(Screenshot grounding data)
==*==
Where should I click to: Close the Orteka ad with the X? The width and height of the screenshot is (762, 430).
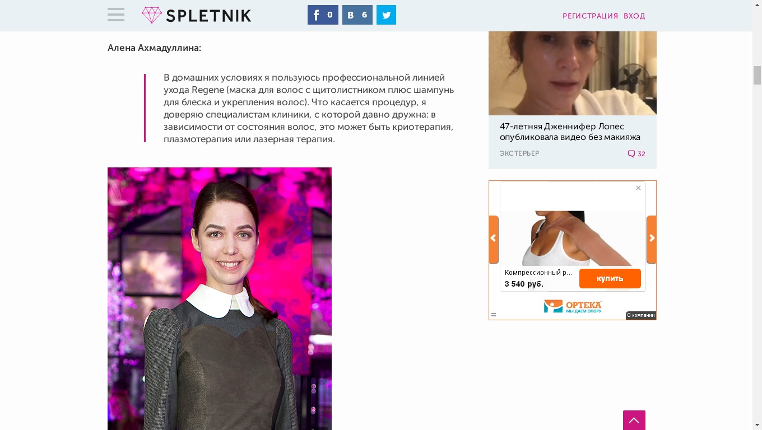638,188
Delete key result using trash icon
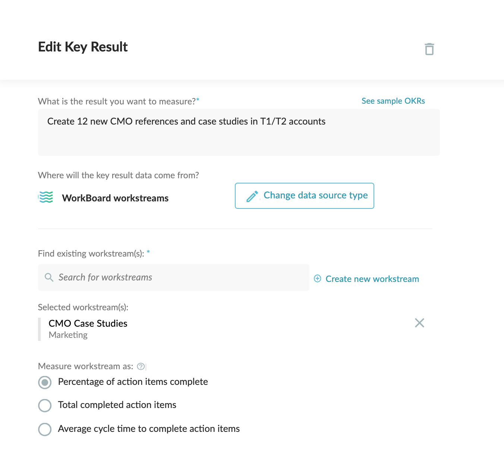This screenshot has width=504, height=452. [x=429, y=49]
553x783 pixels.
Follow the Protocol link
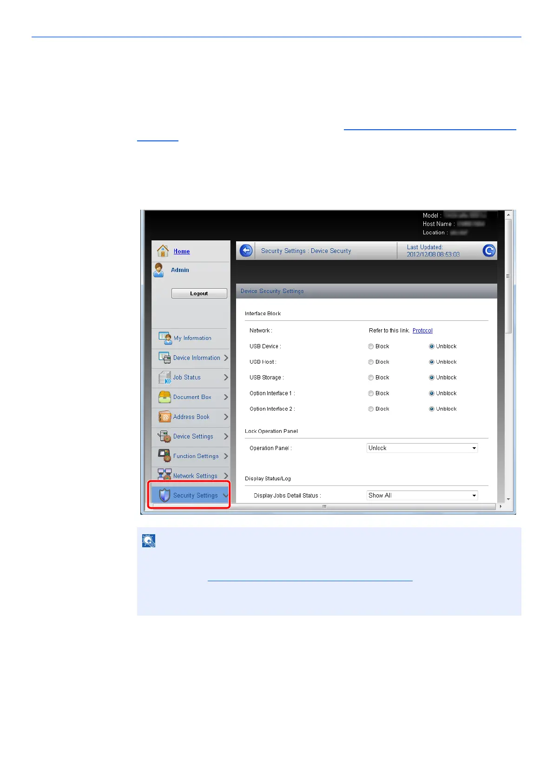pos(422,331)
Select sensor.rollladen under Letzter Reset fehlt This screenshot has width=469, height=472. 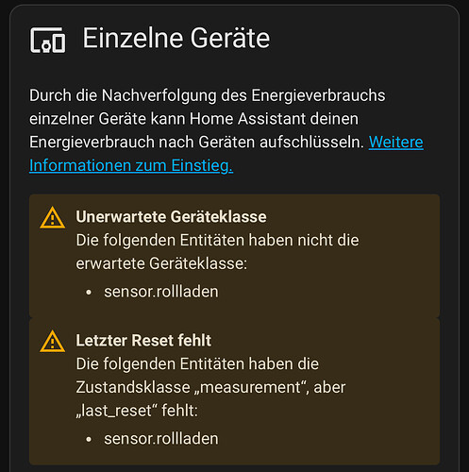click(161, 439)
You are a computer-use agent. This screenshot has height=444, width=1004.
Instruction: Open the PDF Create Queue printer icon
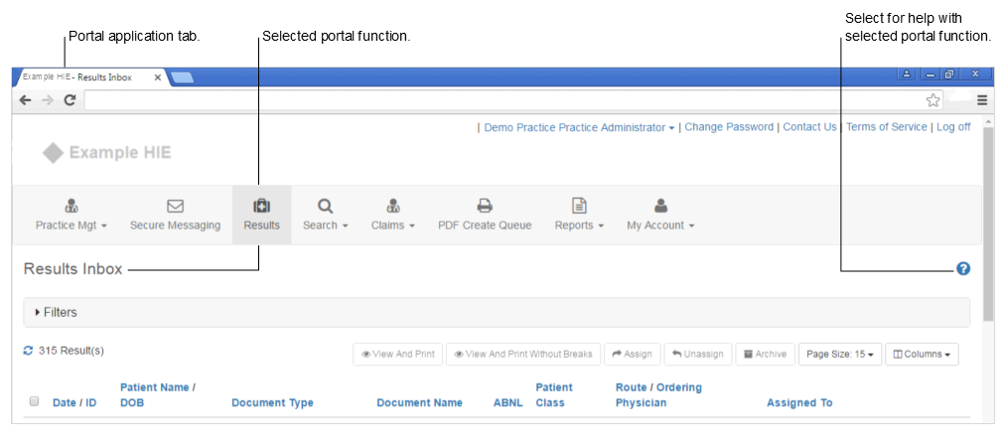(x=485, y=207)
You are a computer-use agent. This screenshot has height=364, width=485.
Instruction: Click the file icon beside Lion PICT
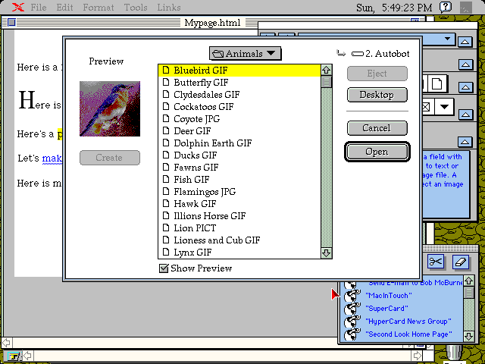[x=166, y=228]
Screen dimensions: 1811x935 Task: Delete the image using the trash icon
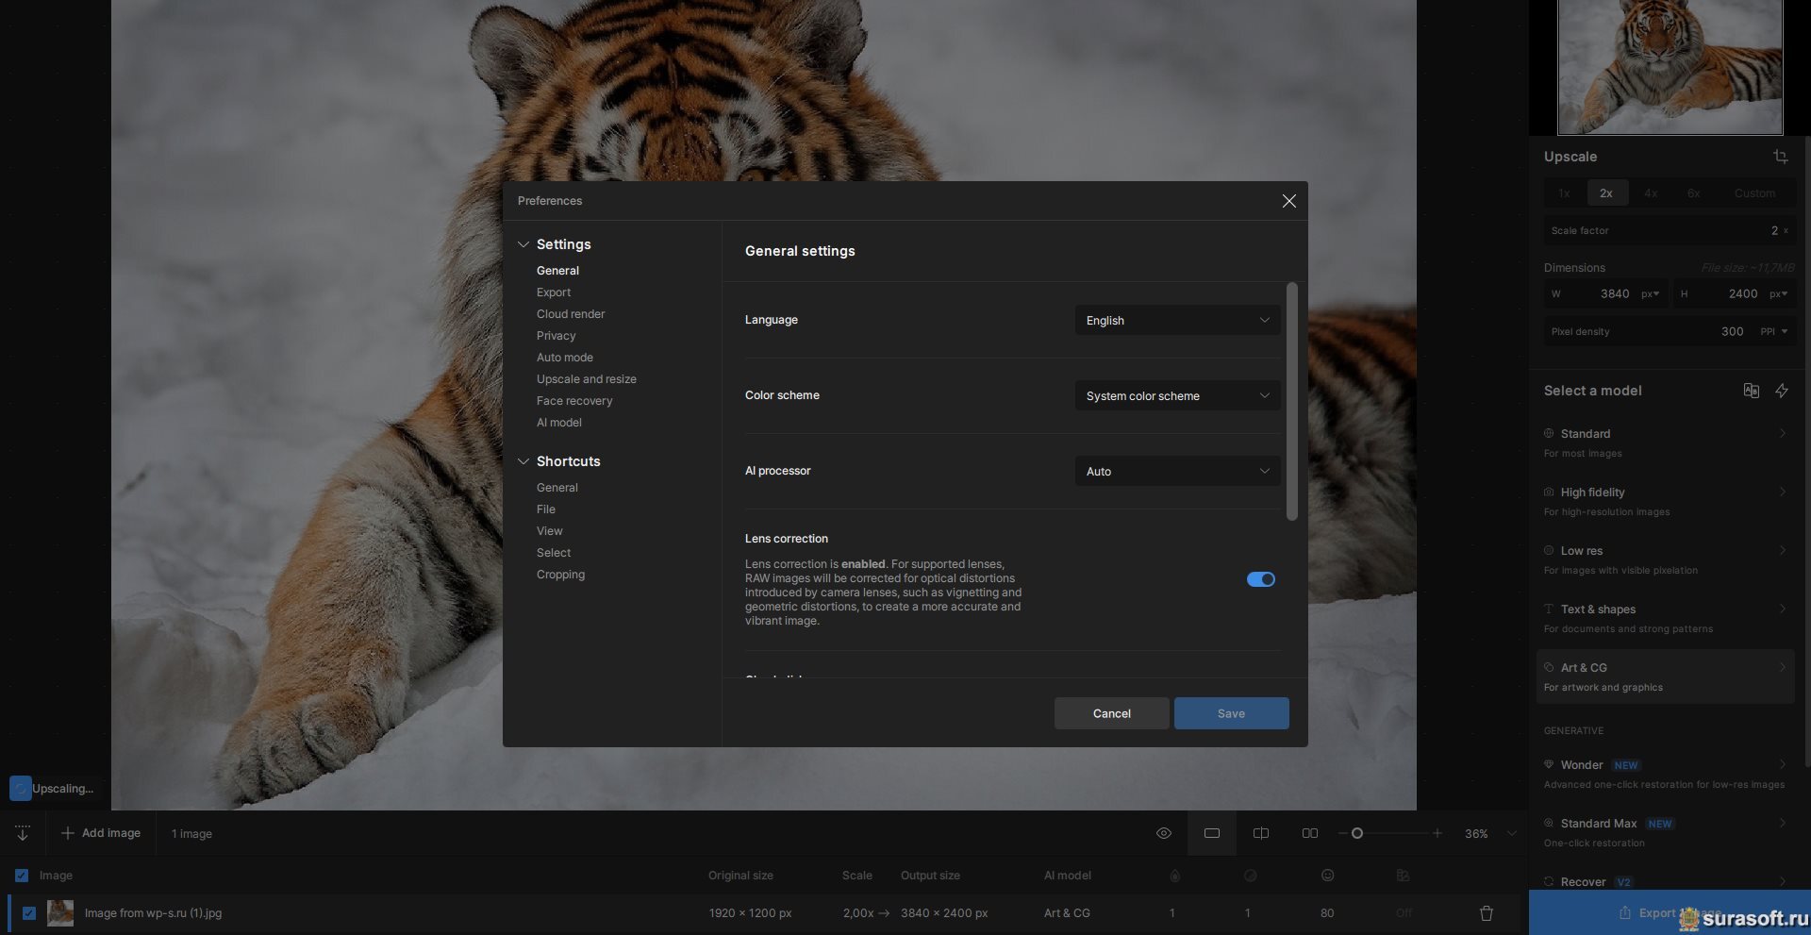point(1486,913)
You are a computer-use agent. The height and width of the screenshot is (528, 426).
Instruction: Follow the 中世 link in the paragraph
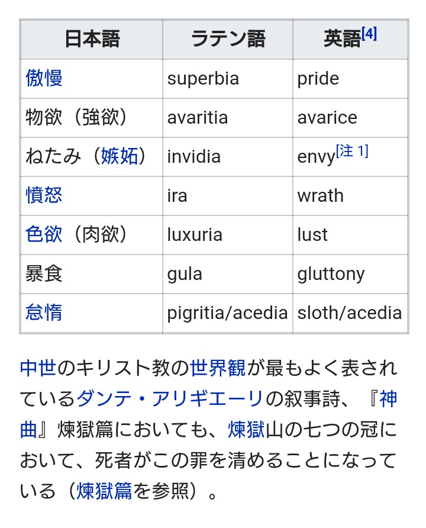tap(38, 368)
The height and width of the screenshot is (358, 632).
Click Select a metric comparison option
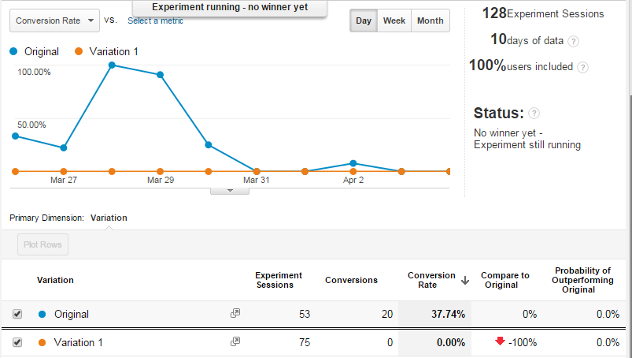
==*==
**ACTIVITY:**
Beginning at the line with "The height and width of the screenshot is (358, 632).", reproduce each line exactly through the last line of the records above, with pictures left out.

**SOLUTION TO THIS EXERCISE:**
The height and width of the screenshot is (358, 632).
Click Select a metric comparison option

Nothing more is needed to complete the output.